**Information supplied**
↓↓↓

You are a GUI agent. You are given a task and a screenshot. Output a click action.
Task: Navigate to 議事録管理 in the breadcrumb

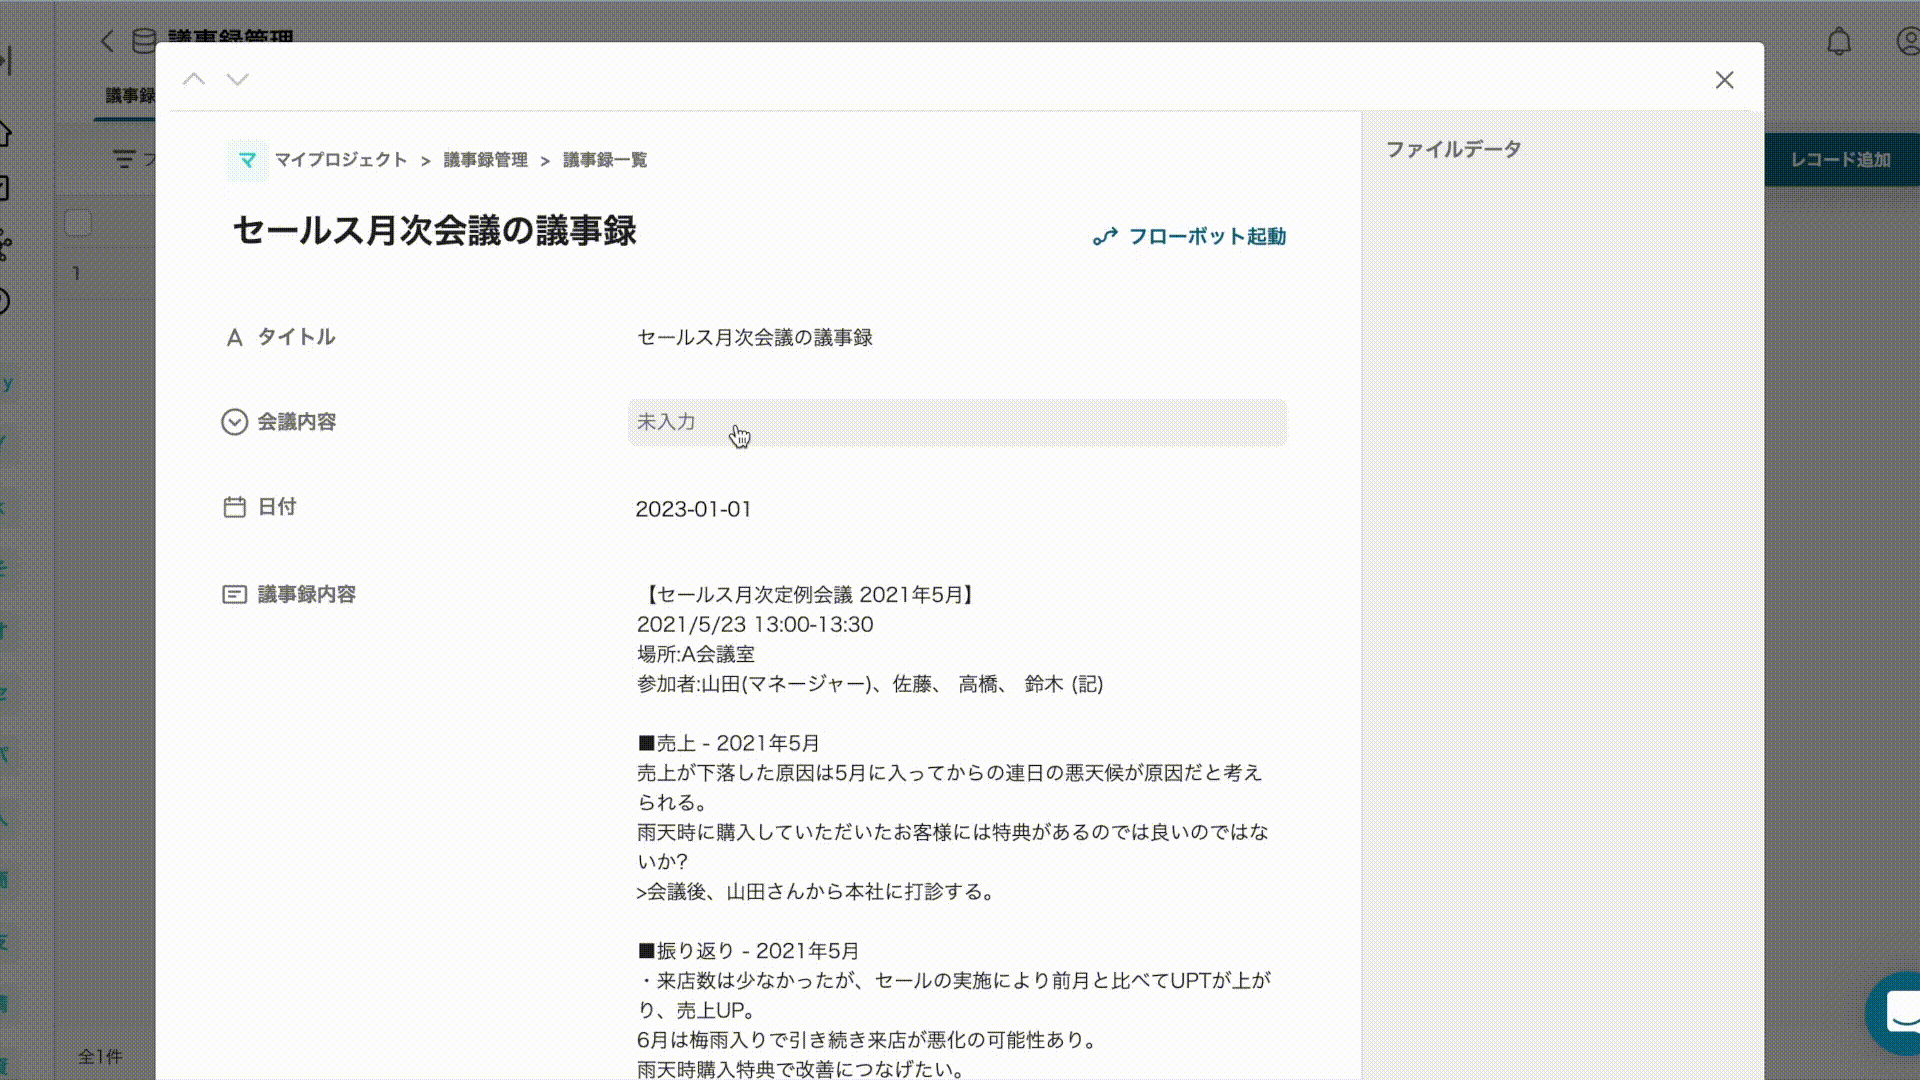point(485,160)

↑↑↑
↓↓↓

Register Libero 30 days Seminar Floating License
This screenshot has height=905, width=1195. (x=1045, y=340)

↑↑↑

Write out the material again, requests included, from the line containing "You are a GUI" through the line containing "point(485,160)", inclusive, and nothing beyond it. Increase every coordinate in the answers by 43, and leave the pictures out.

You are a GUI agent. You are given a task and a screenshot. Output a click action.
Task: Navigate to 議事録管理 in the breadcrumb

point(528,203)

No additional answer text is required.